### EXTRACTED DATA
^^^^
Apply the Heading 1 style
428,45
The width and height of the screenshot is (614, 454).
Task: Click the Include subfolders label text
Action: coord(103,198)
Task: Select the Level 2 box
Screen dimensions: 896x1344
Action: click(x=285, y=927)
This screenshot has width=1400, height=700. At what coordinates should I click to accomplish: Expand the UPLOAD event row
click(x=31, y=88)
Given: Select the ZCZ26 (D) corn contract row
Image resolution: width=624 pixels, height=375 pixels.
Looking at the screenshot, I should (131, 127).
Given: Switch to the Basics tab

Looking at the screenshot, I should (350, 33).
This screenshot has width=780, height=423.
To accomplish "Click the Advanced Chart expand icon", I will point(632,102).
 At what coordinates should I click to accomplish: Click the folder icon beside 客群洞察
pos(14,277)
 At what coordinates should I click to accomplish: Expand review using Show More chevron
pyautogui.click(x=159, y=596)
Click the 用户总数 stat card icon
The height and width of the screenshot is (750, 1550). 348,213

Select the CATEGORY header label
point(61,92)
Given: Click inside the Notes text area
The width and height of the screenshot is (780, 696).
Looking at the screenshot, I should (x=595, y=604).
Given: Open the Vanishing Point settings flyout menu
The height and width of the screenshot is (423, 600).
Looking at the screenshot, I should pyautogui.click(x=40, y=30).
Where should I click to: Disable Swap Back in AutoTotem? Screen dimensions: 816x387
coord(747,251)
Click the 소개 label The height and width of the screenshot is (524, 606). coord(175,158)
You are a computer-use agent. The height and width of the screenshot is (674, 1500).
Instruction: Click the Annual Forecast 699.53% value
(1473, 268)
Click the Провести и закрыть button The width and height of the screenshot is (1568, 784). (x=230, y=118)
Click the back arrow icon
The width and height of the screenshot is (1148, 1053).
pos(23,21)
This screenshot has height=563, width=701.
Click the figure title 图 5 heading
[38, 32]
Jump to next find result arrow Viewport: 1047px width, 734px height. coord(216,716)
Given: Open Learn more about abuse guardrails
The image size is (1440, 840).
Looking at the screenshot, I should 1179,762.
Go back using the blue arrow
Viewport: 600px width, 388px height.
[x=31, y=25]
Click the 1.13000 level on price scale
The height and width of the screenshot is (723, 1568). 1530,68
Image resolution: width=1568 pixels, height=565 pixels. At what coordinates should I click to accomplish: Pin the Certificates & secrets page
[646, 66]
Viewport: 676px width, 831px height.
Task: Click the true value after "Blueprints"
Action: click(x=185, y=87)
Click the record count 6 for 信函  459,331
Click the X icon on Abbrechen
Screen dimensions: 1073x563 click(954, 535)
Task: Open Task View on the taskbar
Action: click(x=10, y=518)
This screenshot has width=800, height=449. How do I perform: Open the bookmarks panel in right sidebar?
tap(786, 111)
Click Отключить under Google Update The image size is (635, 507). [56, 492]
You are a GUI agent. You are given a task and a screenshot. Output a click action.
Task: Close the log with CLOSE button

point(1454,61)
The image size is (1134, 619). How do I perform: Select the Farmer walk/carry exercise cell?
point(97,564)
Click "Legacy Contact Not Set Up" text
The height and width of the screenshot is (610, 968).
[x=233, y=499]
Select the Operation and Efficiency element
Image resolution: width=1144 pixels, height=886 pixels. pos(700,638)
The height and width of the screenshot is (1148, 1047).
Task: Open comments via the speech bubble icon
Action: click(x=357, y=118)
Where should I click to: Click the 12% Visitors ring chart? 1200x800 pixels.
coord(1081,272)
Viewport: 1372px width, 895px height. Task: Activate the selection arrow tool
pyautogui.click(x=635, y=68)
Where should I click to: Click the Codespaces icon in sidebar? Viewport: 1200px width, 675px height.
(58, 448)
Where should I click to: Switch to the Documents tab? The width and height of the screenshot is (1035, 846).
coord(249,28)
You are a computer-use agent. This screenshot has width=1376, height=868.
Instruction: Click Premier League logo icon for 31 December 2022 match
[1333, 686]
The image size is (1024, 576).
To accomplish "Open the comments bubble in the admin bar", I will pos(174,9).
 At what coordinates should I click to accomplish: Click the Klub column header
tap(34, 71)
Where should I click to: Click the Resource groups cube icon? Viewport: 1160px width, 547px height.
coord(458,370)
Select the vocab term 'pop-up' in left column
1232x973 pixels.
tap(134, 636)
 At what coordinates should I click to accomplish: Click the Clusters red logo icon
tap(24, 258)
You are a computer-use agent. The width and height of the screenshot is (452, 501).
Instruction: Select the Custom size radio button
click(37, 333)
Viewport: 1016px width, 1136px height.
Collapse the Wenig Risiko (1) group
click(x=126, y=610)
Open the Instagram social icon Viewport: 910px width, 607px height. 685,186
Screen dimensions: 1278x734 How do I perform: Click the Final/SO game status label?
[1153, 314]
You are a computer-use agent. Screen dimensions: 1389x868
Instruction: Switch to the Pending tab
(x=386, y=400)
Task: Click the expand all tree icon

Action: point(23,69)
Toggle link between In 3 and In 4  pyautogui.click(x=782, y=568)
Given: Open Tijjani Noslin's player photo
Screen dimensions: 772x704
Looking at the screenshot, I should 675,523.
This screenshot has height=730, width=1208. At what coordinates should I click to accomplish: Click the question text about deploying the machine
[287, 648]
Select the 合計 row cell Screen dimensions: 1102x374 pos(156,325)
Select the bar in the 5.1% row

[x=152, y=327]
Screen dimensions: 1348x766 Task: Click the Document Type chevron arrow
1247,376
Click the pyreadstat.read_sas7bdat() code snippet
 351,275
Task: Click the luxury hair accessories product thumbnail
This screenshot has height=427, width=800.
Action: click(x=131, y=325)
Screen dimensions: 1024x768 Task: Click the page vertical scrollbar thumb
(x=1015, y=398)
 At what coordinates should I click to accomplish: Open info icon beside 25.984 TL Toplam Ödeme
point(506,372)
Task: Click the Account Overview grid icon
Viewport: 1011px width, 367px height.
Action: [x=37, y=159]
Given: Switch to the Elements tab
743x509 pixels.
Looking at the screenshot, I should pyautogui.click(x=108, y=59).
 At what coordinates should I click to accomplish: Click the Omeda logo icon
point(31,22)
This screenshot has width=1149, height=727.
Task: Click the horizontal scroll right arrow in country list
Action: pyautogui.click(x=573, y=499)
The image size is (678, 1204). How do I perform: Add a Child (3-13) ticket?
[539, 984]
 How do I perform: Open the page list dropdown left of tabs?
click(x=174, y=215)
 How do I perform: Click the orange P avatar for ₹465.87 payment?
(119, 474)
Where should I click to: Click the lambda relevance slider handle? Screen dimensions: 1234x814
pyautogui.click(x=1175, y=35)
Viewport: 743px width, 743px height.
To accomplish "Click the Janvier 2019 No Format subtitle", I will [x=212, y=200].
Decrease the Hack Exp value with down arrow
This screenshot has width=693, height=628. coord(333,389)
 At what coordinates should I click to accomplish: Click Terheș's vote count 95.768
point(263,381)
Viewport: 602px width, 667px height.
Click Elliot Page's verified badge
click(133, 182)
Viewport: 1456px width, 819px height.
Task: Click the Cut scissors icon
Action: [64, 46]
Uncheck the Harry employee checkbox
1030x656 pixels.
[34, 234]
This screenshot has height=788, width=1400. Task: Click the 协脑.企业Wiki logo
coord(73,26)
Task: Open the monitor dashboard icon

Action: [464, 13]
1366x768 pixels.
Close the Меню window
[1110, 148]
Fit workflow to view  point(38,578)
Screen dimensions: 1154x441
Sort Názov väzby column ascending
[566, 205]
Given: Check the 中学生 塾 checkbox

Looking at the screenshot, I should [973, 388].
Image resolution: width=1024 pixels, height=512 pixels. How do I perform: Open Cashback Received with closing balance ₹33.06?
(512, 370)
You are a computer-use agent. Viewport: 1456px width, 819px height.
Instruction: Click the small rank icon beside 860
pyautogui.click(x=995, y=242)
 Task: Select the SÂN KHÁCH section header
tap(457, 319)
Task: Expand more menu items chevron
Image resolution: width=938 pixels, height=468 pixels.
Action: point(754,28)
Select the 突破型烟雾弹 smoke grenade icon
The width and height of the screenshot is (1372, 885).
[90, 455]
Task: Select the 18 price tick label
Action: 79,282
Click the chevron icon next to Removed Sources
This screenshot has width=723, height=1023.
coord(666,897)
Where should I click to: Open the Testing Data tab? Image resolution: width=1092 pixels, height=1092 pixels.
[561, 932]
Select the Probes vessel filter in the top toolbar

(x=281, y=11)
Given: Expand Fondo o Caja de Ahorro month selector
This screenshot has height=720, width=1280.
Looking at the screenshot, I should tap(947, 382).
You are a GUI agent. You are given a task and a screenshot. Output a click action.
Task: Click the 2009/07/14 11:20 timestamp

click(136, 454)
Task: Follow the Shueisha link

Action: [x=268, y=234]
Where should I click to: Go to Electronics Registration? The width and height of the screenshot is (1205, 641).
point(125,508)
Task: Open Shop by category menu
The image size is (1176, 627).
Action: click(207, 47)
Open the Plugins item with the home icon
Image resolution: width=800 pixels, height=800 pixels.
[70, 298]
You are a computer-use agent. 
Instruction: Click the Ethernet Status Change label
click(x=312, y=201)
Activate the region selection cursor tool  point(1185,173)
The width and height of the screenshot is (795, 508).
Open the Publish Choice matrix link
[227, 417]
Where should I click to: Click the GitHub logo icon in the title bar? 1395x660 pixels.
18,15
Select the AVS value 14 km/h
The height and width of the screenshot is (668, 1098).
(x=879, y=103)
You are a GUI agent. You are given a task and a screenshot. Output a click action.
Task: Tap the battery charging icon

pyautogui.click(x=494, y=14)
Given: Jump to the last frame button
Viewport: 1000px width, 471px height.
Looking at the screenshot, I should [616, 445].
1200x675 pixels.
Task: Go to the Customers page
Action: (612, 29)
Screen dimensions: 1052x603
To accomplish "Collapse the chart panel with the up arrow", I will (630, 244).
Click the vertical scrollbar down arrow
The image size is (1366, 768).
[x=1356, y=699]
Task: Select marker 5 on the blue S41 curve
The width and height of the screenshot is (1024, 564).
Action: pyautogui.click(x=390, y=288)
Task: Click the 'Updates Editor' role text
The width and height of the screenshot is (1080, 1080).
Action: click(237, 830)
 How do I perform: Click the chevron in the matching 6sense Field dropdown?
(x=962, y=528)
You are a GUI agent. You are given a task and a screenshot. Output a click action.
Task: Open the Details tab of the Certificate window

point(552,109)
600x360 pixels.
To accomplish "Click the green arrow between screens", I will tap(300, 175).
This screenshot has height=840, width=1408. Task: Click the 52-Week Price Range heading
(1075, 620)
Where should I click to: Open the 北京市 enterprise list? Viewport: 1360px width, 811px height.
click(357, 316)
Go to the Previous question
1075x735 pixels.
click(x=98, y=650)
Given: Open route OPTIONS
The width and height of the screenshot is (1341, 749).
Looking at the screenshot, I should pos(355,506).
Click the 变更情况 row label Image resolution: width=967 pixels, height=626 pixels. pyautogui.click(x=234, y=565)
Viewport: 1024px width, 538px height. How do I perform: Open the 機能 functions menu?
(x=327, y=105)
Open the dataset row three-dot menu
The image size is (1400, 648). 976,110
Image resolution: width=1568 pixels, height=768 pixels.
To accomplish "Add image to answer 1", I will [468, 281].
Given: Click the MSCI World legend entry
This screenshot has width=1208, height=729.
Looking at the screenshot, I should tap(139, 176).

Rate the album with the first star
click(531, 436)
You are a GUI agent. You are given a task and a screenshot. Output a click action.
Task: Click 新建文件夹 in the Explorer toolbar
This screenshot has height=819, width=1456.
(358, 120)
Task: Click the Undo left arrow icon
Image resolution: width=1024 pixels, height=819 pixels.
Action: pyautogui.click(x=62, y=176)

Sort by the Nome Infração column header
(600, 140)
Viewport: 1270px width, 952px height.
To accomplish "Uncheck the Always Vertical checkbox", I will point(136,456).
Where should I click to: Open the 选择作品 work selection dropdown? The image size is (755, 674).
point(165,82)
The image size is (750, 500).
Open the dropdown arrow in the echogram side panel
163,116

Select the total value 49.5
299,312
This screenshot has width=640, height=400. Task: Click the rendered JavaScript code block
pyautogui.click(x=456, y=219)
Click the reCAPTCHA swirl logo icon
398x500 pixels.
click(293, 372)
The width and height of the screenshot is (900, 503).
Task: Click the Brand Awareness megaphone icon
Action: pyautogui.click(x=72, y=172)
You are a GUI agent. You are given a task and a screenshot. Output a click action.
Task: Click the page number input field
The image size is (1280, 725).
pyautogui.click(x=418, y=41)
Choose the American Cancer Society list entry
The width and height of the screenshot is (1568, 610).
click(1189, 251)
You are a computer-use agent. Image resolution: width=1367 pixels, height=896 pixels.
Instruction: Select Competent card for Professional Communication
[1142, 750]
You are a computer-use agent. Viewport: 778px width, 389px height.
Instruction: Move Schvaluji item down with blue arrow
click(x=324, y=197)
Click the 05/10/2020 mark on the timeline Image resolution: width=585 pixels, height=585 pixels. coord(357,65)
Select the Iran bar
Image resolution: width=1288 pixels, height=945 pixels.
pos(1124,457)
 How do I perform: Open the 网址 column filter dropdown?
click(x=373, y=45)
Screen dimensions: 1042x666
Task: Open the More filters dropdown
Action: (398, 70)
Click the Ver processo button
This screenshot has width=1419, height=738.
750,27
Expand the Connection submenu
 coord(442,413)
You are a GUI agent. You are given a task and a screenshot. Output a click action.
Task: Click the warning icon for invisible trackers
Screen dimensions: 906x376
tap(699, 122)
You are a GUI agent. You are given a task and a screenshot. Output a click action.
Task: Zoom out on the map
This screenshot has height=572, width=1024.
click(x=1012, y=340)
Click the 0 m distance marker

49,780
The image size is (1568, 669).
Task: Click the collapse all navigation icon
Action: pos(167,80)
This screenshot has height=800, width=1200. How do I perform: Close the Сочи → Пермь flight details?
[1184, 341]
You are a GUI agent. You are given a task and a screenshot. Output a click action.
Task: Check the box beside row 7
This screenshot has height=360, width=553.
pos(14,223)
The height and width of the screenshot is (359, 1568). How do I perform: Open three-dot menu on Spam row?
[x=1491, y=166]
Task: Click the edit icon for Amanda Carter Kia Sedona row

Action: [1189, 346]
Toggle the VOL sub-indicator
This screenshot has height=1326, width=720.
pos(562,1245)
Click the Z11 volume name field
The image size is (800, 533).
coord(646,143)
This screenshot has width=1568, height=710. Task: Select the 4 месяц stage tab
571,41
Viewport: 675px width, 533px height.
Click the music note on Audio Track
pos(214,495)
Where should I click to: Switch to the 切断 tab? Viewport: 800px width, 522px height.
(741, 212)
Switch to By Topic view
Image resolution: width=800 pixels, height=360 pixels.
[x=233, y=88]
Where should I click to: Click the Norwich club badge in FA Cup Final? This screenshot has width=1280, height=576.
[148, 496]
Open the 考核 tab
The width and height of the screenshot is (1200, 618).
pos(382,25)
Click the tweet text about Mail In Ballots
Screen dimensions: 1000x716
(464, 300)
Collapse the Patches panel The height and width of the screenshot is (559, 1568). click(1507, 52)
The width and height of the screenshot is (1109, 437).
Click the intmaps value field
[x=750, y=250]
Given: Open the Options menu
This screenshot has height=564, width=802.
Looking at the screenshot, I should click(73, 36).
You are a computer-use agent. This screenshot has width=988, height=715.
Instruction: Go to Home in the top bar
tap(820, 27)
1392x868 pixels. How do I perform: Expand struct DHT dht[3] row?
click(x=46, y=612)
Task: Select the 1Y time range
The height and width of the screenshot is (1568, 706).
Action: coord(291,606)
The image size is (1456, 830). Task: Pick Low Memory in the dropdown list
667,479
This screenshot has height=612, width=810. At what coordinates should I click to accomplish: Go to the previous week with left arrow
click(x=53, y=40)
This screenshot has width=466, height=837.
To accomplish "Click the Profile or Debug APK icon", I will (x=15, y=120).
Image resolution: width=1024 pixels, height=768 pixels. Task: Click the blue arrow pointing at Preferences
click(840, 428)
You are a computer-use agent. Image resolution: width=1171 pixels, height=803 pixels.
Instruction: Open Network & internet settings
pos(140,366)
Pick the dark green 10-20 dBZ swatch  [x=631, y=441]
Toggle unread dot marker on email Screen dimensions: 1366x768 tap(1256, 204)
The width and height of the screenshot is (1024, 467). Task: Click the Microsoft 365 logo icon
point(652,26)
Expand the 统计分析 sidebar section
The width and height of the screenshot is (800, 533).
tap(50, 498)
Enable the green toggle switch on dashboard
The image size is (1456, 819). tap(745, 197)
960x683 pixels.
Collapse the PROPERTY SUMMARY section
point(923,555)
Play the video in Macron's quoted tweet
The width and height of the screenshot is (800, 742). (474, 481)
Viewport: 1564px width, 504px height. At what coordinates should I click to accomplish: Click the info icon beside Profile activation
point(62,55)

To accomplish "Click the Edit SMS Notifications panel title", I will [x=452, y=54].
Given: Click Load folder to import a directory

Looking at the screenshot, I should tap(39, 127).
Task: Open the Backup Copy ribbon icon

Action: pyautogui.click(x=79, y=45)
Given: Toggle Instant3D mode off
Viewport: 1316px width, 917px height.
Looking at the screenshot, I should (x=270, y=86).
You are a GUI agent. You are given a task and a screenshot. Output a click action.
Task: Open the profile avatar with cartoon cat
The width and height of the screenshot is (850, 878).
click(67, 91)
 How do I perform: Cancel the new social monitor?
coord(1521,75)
^^^^
### PROBLEM TO WORK ON
All lines of the material that contain the string "Jump" are to be copied.

### RESULT FOR THIS EXERCISE
Jump to next find result arrow Viewport: 1047px width, 734px height. coord(216,716)
Given: Jump to the last frame button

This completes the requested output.